Best trek to where the ocean meets the sea: Te Paki Coastal Track
Unique landforms lead the way around Cape Reinga (New Zealand’s northernmost point) on the Te Paki Coastal Track.
Starting near the northern end of Ninety Mile Beach (actually less than 55 miles long), this coastline walk passes the point where the Pacific Ocean meets the Tasman Sea in a frothy collision. Maori legend says that here is where spirits depart for the next life.
Beachside camping with the right tent or shelter gives you easy access to the sea to freshen up after putting in the hard yards.
Distance to trailhead: 96 km (60 mi) – 1.25 h by car
Track length: 48 km (30 mi) – 3 days
Best historical hike: Karangahake Gorge Historic Walkway
At the base of the Coromandel is a stunning natural setting with a trail that follows an old railway line. The Karangahake Gorge Historic Walkway winds through spectacular escarpments and native bush – with the Ohinemuri River to keep you company.
Abandoned mines and old railway tunnels will remind you of times gone by, while swimming holes will make your journey all the more enjoyable.

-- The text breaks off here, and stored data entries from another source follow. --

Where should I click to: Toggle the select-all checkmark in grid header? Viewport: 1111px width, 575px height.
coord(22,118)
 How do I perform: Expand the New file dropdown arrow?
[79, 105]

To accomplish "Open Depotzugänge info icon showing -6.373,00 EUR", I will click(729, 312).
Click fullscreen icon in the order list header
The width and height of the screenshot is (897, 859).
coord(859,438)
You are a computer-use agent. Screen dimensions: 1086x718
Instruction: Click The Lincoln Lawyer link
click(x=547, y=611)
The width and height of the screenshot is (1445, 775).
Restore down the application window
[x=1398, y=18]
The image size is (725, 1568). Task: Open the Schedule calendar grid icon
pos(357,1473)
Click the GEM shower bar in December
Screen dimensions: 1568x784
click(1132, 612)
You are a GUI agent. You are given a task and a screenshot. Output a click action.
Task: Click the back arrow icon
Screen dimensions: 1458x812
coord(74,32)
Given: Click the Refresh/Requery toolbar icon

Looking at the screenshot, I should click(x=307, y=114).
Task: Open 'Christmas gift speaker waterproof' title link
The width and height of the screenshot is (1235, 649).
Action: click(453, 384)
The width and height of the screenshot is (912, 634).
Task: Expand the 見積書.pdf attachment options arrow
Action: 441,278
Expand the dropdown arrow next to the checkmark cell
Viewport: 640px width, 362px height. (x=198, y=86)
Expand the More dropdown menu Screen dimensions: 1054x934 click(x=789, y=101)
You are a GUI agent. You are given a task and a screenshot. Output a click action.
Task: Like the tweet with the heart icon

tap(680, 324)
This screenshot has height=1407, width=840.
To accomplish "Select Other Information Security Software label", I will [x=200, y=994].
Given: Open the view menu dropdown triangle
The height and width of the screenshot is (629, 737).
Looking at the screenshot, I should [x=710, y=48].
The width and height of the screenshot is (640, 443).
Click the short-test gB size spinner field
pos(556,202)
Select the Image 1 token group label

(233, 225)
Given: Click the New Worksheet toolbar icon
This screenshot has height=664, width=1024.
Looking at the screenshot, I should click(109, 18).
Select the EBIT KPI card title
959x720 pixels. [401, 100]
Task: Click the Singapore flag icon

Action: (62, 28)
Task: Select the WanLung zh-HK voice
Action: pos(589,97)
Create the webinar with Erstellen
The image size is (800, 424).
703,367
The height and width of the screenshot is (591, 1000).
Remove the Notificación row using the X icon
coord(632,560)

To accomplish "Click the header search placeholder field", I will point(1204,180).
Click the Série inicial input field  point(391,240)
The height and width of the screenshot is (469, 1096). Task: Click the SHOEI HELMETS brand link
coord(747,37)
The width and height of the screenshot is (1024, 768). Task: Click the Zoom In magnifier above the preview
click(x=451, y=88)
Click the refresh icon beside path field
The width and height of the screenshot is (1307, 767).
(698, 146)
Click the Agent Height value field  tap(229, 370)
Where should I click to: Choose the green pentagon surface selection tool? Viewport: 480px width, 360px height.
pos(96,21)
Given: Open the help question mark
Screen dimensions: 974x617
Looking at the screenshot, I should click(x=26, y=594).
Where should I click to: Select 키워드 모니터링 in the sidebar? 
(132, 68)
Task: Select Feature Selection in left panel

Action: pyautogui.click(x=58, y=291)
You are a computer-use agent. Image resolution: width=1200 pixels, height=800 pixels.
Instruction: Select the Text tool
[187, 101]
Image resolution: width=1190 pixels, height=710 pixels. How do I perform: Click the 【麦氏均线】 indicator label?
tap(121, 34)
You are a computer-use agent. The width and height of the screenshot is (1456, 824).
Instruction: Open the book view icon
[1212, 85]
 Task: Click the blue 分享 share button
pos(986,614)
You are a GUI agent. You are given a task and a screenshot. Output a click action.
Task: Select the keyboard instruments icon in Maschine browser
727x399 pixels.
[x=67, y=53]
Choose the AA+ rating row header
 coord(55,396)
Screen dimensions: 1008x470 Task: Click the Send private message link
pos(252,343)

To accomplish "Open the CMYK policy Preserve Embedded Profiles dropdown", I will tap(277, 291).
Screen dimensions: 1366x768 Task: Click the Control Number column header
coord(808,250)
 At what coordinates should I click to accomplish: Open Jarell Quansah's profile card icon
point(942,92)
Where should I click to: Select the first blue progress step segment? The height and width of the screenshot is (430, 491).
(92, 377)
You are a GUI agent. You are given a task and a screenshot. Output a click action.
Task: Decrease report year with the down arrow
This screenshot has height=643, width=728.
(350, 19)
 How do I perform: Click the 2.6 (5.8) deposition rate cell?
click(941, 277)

Distance to trailhead: 71 km (44 mi) – 1 h by car
Track length: 4.3 km (3 mi) return – 1 day
Best trip to the clouds and back: Mount Taranaki
Resembling mighty Mount Fuji in Japan, Mount Taranaki is the North Island’s highest and most perfectly shaped volcano.
Your hike will involve native bush, rugged alpine terrain, vibrant plant life and maybe even a view over the cloud layer. Views of the peninsula and rolling farmland will give you enough motivation to keep climbing higher.
Also known as Mount Egmont, it’s a tough, challenging day trip – you’ll need to be fit and able to cope with the conditions. Snow and ice are common at the top so be prepared and able to traverse it, or wait until the late summer weather solves this issue for you.
The summit is sacred to Maori so it’s important to be respectful – students carrying a couch to the peak and nude modelling have both been frowned upon in recent years.
Base: New Plymouth
Distance to trailhead: 29 km (18 mi) – 0.5 h by car
Track length: 12.6 km (8 mi) return – 1 day
Best great walk in the north: Tongariro Crossing
Emerald lakes, active volcanoes, glacial valleys and steaming vents – welcome to Tongariro.
The Tongariro Crossing is rated as one of the best day walks in the world, but you also have the option of hiking the circuit and staying one to three nights in huts.
The weather is unpredictable here so come prepared for all conditions (and even for the track to be closed at late notice). Ensure you have the right jacket or rainwear to protect you from the elements.